In the forum reply headed "The probability of a probability?", why does haruspex replace the rising sun model with a lottery example? Explain in one to three sentences.

## [Source excerpt]
══════

The probability of a probability?

haruspex · Aug 10, 2016

alan_longor said:

ok , then in this case we cannot set a probability for the appearance of the light on the next night .

Sure, solipsism is a sound philosophy from a logical perspective, but it doesn't get you very far. In the real world, we function quite effectively by subconsciously assigning reasonable a priori probabilities.
Your rising sun model is insufficiently divorced from real experience to think about in a detached manner. How about, you notice that on three consecutive occasions the winning lottery number ends in a five. What is the probability that there is a flaw in the randomisation? What probability would you have assigned to that beforehand... one in 100? Too high. One in 10,000? Let's say one in a million. How many consecutive occasions of a final digit 5 will push that estimate to greater than half?

══════

## [Supplied data]
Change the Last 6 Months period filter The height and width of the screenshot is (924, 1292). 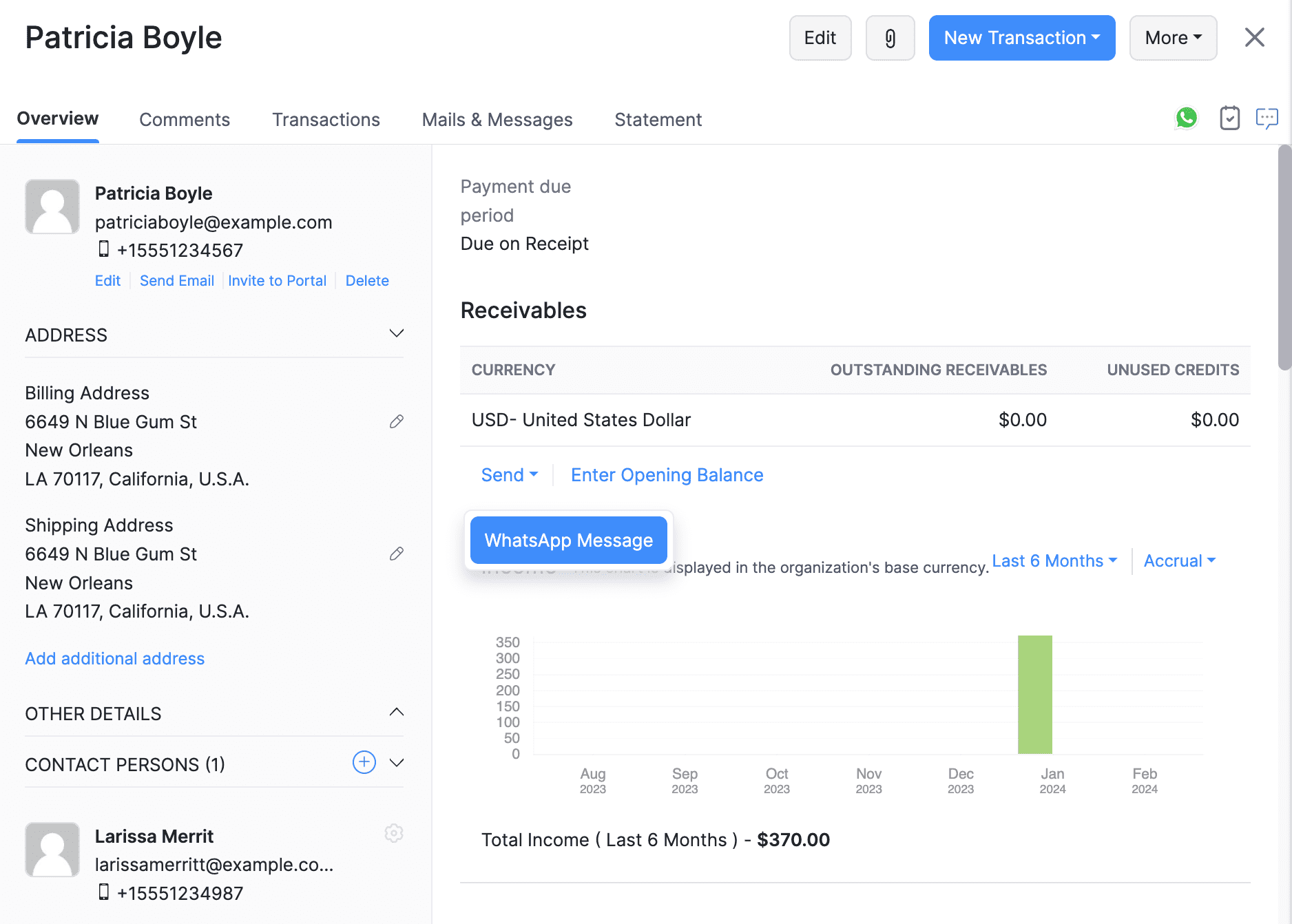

══════

## [Complete answer]
Haruspex considers the rising sun model "insufficiently divorced from real experience to think about in a detached manner." The lottery case, where the winning number ends in a five on three consecutive occasions, is offered as a scenario that can be reasoned about without that interference.